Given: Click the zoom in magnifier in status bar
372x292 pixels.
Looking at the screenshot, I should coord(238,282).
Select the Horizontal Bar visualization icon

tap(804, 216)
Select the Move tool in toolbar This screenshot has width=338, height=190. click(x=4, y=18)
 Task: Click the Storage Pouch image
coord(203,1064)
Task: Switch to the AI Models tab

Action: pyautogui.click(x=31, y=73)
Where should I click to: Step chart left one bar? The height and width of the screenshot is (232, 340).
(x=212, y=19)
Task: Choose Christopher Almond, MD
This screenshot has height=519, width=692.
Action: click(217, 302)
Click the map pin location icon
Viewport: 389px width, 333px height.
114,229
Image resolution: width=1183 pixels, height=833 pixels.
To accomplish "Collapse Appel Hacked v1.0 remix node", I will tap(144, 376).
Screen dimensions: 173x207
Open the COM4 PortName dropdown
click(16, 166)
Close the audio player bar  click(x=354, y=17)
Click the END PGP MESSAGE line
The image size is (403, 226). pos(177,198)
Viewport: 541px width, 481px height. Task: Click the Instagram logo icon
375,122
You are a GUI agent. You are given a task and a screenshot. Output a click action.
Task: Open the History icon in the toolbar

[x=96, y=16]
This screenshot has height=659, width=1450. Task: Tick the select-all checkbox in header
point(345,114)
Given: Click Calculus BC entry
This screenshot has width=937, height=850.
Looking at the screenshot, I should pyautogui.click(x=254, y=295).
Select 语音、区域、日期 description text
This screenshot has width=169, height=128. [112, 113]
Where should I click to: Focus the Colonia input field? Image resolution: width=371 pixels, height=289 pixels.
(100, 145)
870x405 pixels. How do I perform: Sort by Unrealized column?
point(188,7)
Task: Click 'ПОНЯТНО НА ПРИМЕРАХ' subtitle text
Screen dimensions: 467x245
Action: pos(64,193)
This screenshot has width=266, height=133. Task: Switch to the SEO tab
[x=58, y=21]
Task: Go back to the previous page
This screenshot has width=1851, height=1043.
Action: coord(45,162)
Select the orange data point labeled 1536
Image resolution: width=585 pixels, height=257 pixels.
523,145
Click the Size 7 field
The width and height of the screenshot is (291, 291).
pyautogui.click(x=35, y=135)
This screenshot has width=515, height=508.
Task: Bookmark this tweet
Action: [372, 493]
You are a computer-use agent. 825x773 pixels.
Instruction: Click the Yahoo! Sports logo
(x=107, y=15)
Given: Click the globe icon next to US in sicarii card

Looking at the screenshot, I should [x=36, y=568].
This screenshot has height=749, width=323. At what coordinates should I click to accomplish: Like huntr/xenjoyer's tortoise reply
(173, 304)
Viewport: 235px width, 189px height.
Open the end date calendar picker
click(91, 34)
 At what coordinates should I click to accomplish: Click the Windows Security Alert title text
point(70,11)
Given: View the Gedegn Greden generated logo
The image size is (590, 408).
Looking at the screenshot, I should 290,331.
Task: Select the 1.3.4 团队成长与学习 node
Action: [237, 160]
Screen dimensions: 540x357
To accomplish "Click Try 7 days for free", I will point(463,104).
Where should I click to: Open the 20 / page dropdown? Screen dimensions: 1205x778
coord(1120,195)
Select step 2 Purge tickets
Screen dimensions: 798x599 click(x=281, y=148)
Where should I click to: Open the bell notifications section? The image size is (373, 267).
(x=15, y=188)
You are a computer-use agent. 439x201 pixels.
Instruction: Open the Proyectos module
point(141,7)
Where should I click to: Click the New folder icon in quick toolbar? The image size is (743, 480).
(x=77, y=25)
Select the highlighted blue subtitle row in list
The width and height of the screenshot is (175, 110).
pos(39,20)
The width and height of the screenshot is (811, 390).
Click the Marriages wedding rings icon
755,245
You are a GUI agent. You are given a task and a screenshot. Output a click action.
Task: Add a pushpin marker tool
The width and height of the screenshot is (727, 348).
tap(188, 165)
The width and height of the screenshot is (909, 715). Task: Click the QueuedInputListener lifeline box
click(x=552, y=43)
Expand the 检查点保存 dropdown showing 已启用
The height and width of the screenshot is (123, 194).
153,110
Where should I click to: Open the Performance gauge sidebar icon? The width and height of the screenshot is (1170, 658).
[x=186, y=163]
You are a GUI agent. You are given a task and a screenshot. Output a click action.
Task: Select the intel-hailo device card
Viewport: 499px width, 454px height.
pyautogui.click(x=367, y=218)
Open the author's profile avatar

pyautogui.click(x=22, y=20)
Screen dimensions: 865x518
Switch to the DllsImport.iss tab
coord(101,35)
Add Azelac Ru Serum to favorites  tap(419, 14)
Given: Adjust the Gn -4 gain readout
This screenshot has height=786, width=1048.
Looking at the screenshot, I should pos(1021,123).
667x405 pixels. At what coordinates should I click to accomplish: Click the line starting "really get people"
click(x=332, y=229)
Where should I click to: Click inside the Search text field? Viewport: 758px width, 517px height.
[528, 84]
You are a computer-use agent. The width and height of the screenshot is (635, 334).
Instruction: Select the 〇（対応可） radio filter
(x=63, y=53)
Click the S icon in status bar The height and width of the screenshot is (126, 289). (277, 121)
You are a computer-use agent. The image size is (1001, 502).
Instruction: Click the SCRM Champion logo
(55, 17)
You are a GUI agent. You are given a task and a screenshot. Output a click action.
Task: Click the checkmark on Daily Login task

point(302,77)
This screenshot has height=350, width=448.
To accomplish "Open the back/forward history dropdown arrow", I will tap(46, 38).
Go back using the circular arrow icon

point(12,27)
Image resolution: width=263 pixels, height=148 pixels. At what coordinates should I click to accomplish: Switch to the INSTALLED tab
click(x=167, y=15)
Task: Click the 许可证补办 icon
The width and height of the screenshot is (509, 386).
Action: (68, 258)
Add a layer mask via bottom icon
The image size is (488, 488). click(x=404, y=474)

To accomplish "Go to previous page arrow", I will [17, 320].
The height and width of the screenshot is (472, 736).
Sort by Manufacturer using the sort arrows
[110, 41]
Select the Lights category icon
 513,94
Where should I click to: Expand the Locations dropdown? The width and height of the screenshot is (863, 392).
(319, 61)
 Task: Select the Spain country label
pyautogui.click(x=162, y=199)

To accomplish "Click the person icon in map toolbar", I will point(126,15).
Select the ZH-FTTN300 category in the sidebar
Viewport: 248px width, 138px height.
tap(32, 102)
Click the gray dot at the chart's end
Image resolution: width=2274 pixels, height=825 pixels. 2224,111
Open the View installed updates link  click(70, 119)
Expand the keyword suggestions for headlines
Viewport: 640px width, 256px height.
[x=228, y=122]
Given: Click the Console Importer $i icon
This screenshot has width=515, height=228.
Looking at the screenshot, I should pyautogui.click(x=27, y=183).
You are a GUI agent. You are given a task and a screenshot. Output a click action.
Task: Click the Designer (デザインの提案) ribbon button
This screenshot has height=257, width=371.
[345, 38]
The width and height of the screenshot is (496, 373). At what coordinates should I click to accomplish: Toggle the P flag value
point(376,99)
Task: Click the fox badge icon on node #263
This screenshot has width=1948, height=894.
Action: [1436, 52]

--------

■ Exercise
What lines in the records contain the word "computer"? Return each one.

■ Answer space
You are a computer-use agent. 825x773 pixels.
You are a computer-use agent. 439x201 pixels.
You are a computer-use agent. The width and height of the screenshot is (635, 334).
You are a computer-use agent. The image size is (1001, 502).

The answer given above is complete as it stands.